| What you have to do |
Your task is to repeat exactly the lines below between the line holding "Image resolution: width=499" and the line holding "The height and width of the screenshot is (665, 1568).", inclusive, and only those.

=-=-=-=-=

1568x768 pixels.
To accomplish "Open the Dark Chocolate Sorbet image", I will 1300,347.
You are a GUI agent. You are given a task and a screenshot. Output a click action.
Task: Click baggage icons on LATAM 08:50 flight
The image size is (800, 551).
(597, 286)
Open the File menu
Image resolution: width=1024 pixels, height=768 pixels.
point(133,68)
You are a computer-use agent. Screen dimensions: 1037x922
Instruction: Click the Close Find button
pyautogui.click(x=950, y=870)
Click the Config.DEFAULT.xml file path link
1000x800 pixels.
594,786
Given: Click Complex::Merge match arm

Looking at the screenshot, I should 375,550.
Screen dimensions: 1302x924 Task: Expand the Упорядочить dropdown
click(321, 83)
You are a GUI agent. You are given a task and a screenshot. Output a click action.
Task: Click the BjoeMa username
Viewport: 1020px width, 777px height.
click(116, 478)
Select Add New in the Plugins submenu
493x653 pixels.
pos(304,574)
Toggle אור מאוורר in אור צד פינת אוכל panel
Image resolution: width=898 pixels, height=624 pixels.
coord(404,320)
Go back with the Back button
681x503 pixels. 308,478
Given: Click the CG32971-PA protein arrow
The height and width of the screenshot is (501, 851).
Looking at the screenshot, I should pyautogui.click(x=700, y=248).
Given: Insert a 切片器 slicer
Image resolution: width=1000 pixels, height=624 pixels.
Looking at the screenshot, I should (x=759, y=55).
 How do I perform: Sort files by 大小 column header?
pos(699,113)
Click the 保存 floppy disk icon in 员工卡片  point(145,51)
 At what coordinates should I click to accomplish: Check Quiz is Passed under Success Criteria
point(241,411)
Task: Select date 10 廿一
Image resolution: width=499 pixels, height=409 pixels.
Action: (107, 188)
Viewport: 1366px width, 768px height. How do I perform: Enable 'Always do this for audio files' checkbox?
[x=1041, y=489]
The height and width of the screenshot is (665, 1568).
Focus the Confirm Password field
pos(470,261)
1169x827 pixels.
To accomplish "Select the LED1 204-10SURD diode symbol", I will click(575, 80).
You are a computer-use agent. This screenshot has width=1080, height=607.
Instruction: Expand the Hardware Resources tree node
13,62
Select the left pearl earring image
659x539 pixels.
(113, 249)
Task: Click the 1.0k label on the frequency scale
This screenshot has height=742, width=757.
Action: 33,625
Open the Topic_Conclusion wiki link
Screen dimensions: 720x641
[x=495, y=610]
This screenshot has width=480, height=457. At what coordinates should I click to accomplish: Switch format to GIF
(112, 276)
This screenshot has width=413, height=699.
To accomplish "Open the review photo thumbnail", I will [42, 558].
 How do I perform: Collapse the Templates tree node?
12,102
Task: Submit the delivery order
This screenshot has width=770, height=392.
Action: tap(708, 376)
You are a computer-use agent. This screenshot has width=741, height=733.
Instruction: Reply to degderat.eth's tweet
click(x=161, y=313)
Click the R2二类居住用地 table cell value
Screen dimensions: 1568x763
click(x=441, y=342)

=-=-=-=-=

| Output of the exercise |
Image resolution: width=499 pixels, height=409 pixels.
Action: (107, 188)
Viewport: 1366px width, 768px height. How do I perform: Enable 'Always do this for audio files' checkbox?
[x=1041, y=489]
The height and width of the screenshot is (665, 1568).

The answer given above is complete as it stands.